This review, containing some of our recent findings of centrally expressed SCT on water intake, focuses on the actions of SCT in influencing the physiological, neuroendocrine, and cardiovascular processes that subserve body fluid homeostasis. Kidney International (2011) 79, 280-287; doi:10.1038/ki.2010.397; published online 13 October 2010″
“C5a is thought to play a role during complement-activated neuronal apoptotic cell death in the central nervous system. The mechanisms

responsible are however not well-understood. As mitochondria play a key role during apoptosis, we investigated mitochondria as a potential target for C5a. Using PC12 cells, we demonstrated that exposure to C5a led to inhibition of mitochondrial respiration, dehydrogenase and Belnacasan manufacturer cytochrome AZD1208 solubility dmso c oxidase activities. Interestingly, an increase in expression of the mitochondrial stress protein chaperonin 60 was also observed, confirming a marked effect

of C5a on mitochondrial functions. These observations are the first documented intracellular effects noted for the complement molecule C5a in in-vitro cultured cells. NeuroReport 22:581-585 (C) 2011 Wolters Kluwer Health vertical bar Lippincott Williams & Wilkins.”
“In addition to skeletal muscle and the nervous system, alpha-dystroglycan is found in the podocyte basal membrane, stabilizing these cells on the glomerular basement membrane. Fukutin, named after the gene responsible for Fukuyama-type congenital muscular dystrophy, is a putative glycosyltransferase required for the post-translational modification of alpha-dystroglycan. Chimeric mice targeted for both alleles of fukutin develop severe muscular dystrophy; however, these mice do not have proteinuria. Despite the lack of a functional renal defect,

we evaluated glomerular structure and found minor abnormalities in the chimeric mice by light microscopy. Electron microscopy revealed flattening of podocyte foot processes, the number of which was significantly lower in the chimeric compared to wild-type mice. A monoclonal antibody against the laminin-binding carbohydrate residues of alpha-dystroglycan did not detect find more alpha-dystroglycan glycosylation in the glomeruli by immunoblotting or immunohistochemistry.
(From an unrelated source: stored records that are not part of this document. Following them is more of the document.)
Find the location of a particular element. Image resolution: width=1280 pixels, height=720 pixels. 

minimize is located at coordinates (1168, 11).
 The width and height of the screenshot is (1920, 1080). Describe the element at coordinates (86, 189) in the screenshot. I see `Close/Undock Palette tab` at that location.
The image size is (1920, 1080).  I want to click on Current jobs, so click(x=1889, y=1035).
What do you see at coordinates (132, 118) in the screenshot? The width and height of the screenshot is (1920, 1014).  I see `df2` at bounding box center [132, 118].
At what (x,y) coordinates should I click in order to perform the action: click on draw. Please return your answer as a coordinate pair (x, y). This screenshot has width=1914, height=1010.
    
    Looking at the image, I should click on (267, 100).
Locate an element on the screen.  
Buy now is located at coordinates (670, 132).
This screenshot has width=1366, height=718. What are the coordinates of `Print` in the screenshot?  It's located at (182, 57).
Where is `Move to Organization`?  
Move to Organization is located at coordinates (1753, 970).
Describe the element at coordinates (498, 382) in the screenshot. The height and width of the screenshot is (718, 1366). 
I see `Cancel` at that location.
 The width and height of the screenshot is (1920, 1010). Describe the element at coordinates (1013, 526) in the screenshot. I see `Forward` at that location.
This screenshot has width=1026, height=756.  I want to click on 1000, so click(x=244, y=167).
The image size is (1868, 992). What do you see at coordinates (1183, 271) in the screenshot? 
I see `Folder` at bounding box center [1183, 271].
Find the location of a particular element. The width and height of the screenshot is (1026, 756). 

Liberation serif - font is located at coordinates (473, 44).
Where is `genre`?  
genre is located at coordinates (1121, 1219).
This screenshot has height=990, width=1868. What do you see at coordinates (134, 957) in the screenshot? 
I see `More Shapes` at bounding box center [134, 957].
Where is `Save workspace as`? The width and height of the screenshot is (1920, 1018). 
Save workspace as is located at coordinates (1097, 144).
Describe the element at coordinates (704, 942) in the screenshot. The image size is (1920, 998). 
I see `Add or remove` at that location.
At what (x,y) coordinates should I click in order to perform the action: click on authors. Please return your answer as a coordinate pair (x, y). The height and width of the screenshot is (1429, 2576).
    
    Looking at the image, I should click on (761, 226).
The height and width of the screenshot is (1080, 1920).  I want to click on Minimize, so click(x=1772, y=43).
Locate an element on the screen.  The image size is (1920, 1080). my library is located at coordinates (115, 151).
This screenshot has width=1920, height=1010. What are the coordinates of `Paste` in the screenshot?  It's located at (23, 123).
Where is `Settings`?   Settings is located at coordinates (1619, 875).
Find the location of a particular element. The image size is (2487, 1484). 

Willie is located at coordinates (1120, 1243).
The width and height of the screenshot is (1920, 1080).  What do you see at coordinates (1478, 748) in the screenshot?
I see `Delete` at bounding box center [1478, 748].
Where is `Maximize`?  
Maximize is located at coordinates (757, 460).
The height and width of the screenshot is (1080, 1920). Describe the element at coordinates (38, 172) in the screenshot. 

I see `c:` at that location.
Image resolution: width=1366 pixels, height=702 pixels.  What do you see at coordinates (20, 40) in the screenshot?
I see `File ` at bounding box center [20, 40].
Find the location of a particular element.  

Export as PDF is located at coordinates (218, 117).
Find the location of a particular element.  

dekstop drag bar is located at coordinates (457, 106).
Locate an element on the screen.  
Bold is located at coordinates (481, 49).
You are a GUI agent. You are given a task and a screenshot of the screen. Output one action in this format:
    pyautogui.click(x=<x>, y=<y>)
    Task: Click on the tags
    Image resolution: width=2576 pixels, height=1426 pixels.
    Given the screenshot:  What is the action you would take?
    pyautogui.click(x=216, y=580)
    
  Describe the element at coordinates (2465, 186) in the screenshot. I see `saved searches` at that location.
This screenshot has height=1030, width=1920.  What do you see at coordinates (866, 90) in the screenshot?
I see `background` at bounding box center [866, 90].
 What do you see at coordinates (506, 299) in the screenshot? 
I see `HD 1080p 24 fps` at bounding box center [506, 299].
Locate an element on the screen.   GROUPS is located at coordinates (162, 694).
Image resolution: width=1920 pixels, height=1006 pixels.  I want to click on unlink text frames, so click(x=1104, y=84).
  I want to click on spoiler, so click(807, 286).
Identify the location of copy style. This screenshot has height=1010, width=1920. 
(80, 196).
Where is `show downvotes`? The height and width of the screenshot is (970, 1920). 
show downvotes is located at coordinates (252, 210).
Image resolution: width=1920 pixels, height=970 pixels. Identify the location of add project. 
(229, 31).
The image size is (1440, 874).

In contrast, expression of the core alpha-dystroglycan protein was preserved. There was no statistical difference in dystroglycan mRNA expression or in the amount of nephrin and alpha 3-integrin protein in the chimeric compared to the wild-type mice as judged by immunohistochemistry and real-time RT-PCR. Thus, our results indicate that appropriate glycosylation of alpha-dystroglycan has an important role in the maintenance of podocyte architecture. Kidney International (2011) 79, 311-316; doi:10.1038/ki.2010.